VSDK Voice Synthesis - Android

VDK features two TTS libraries: CSDK and Baratinoo.


Configuration

TTS engines must be configured before the program starts. Here is a complete setup with 2 channels, each one using a different language (using the CSDK engine):

JSON
{
    "version": "2.0",
    "csdk": {
        "tts": {
            "channels": {
                "channelFrf": {
                    "voices": ["frf,aurelie,embedded-compact", "enu,ava,embedded-compact"]
                },
                "channelEnu": {
                    "voices": ["enu,ava,embedded-compact"]
                }
            }
        }
    }
}

An empty channel list will trigger an error, as well as an empty voice list!

Voice format

Each engine has its own voice format, described in the following table:

Engine

Format

Example

vsdk-csdk

<language>,<name>,<quality>

enu,evan,embedded-pro

vsdk-baratinoo

<name>

Arnaud_neutre

Starting the engine

Java
com.vivoka.vsdk.Vsdk.init(mContext, "config/main.json", vsdkSuccess -> {
    if (vsdkSuccess)
    {
        com.vivoka.csdk.tts.Engine.getInstance().init(mContext, engineSuccess -> {
            if (engineSuccess)
            {
                // at this point the TtsEngine has been correctly initialized   
            }    
        });
    }
});

Creating a channel

Remember, channel must be configured beforehand!

Java
Channel channelFrf = com.vivoka.csdk.tts.Engine.getInstance().makeChannel("channelFrf", "frf,aurelie,embedded-compact");

Speech Synthesis

Speech Synthesis is asynchronous! That means the call will not block the thread during the synthesis.

Java
channelFrf.synthesisFromText("Bonjour ! Je suis une voix synthétique", () -> {
    // channelFrf.synthesisResult contains the audioData to play
});

// Also works with SSML input
final String ssml = "<speak version=\"1.0\" xmlns=\"http://www.w3.org/2001/10/synthesis\" xml:lang=\"fr-FR\">Bonjour Vivoka</speak>";
channelFrf.synthesisFromSSML(ssml, () -> {
    // channelFrf.synthesisResult contains the audioData to play
});

Playing the result

VSDK provides an audio player.
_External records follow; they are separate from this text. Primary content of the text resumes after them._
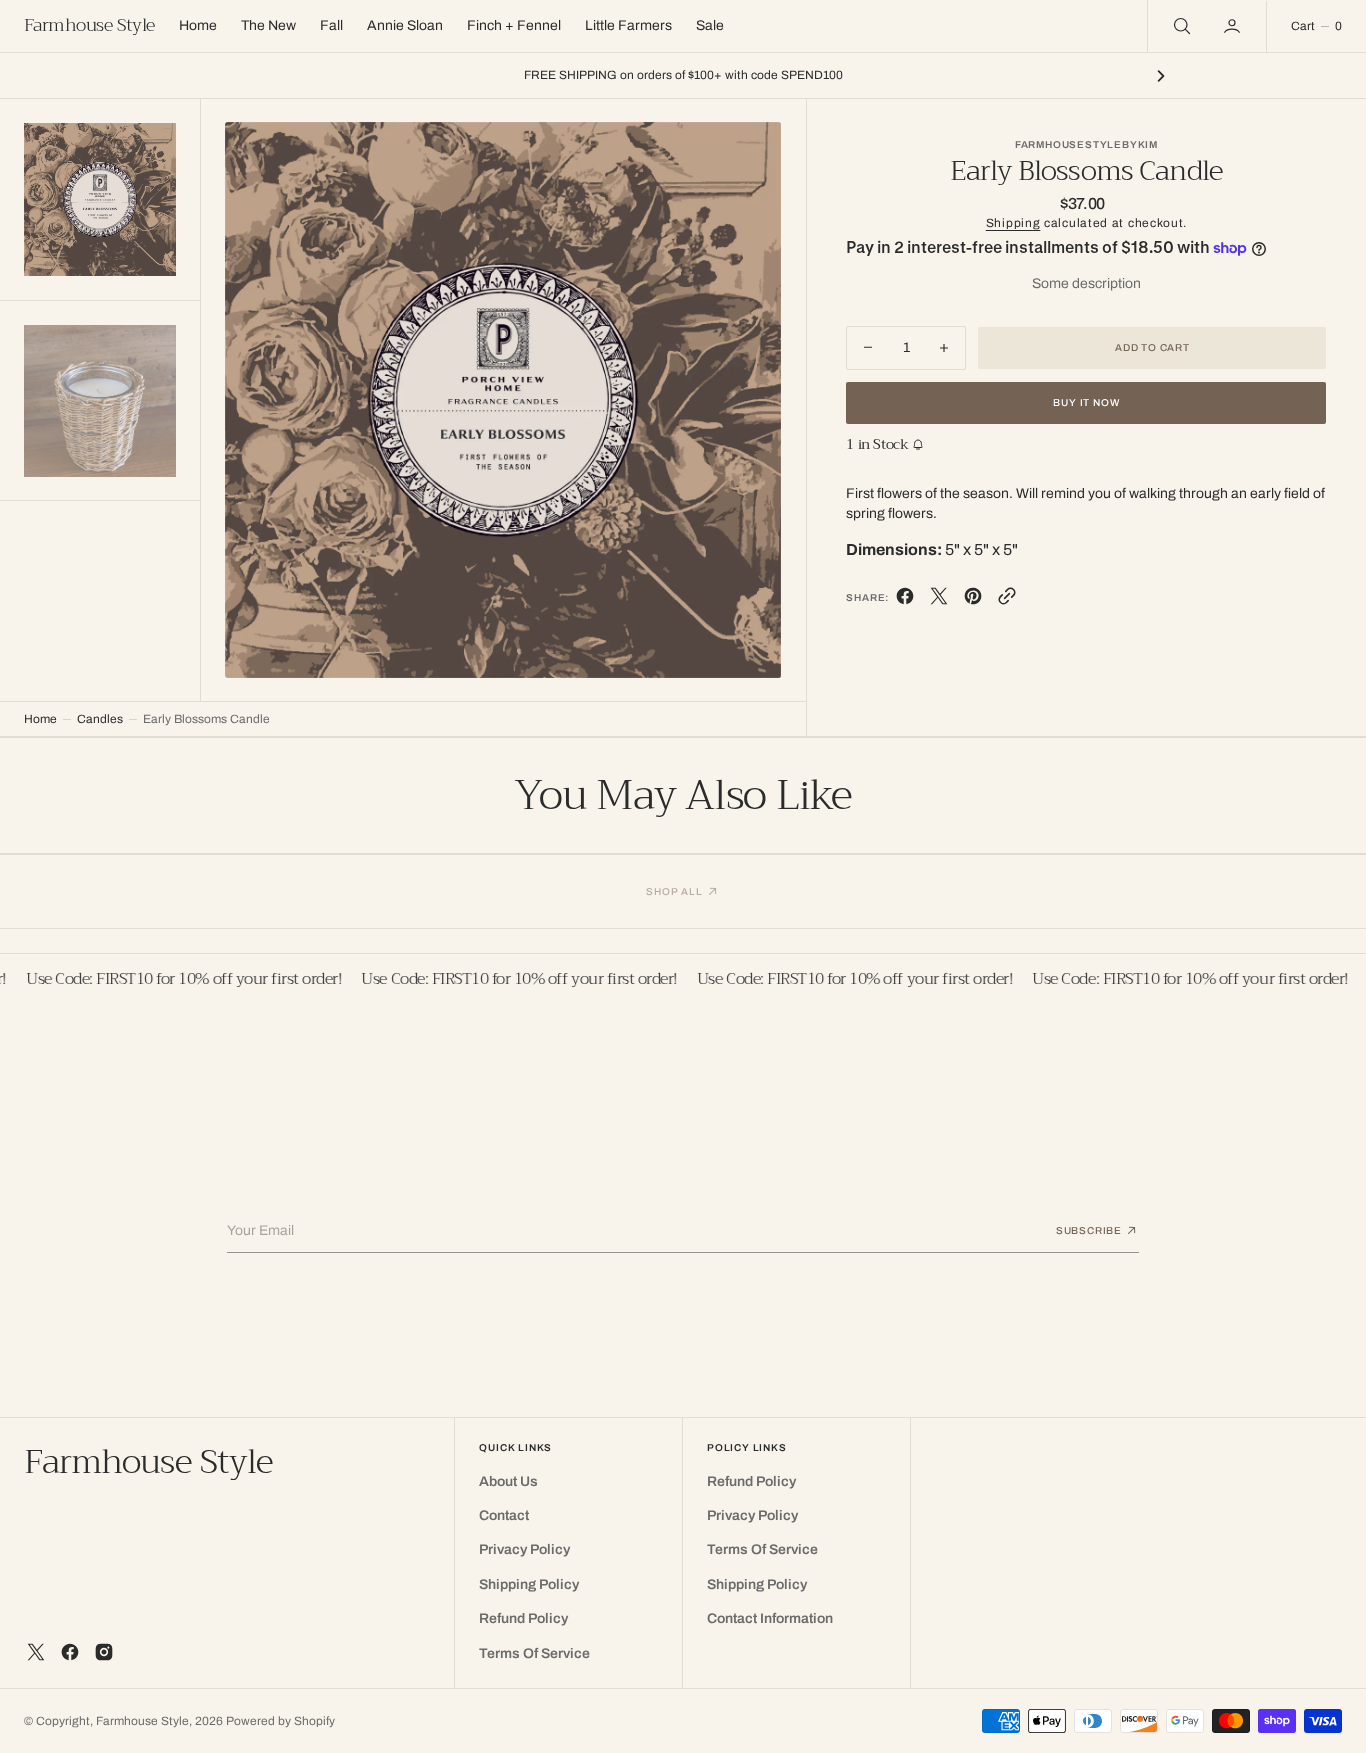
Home (40, 719)
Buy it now (1086, 402)
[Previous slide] (205, 76)
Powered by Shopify (280, 1721)
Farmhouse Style (142, 1721)
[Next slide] (1161, 76)
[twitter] (939, 600)
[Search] (1180, 26)
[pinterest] (973, 600)
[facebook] (905, 600)
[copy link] (1007, 600)
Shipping (1013, 223)
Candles (100, 719)
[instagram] (104, 1652)
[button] (1234, 26)
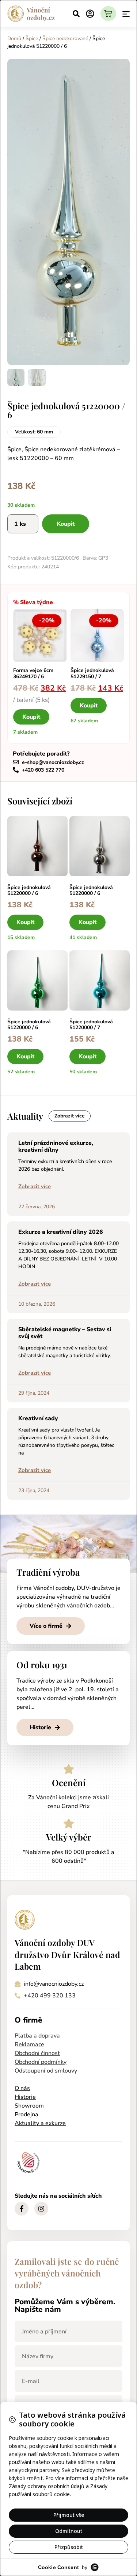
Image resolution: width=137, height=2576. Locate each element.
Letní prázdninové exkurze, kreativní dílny (55, 1146)
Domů (14, 38)
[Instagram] (41, 2209)
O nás (22, 2088)
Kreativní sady (38, 1418)
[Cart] (108, 13)
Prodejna (26, 2114)
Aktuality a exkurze (40, 2123)
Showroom (29, 2106)
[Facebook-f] (21, 2209)
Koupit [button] (31, 717)
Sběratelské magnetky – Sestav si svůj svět (64, 1332)
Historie (25, 2097)
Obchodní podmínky (40, 2062)
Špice (32, 38)
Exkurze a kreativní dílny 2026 (60, 1232)
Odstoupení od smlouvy (46, 2071)
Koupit (66, 524)
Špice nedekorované (65, 38)
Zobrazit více (34, 1186)
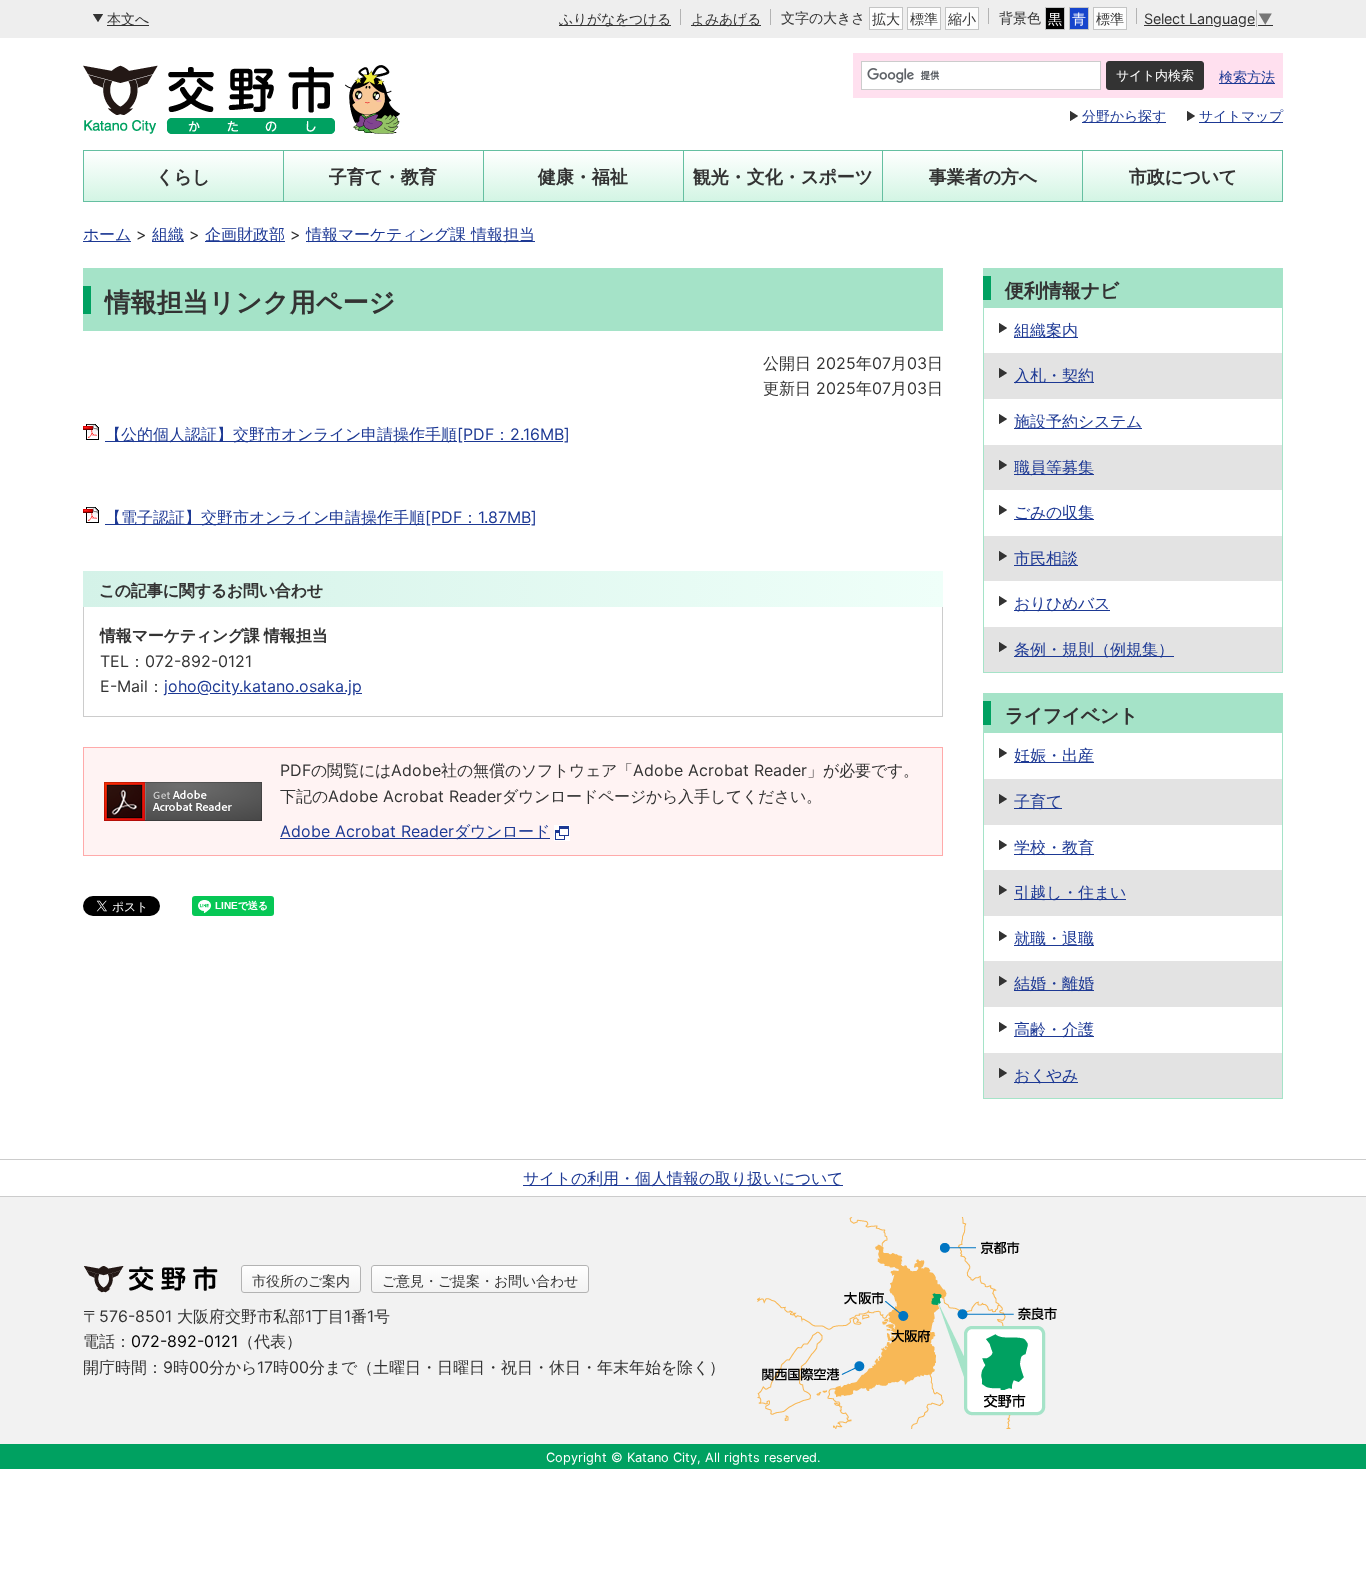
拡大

Playing the result is very easy:

Java
AudioPlayer.play(channel.synthesisResult.getAudioData(),
                 channel.synthesisResult.getSampleRate(),
                 new AudioTrack.OnPlaybackPositionUpdateListener()
                 {
                    @Override
                    public void onMarkerReached(AudioTrack track) {}

                    @Override
                    public void onPeriodicNotification(AudioTrack track) { }
                });

The audio data is a 16bit signed Little-Endian PCM buffer. Channel count is always 1 and sample rate varies depending on the engine:

Engine

Sample Rate (kHz)

csdk

22050

baratinoo

24000

Storing the result on disk

Java
 channel.synthesisResult.saveToFile("directory", "filename", new ICreateAudioFileListener(){});	

Only PCM extension is available, which means the file has no audio header of any sort.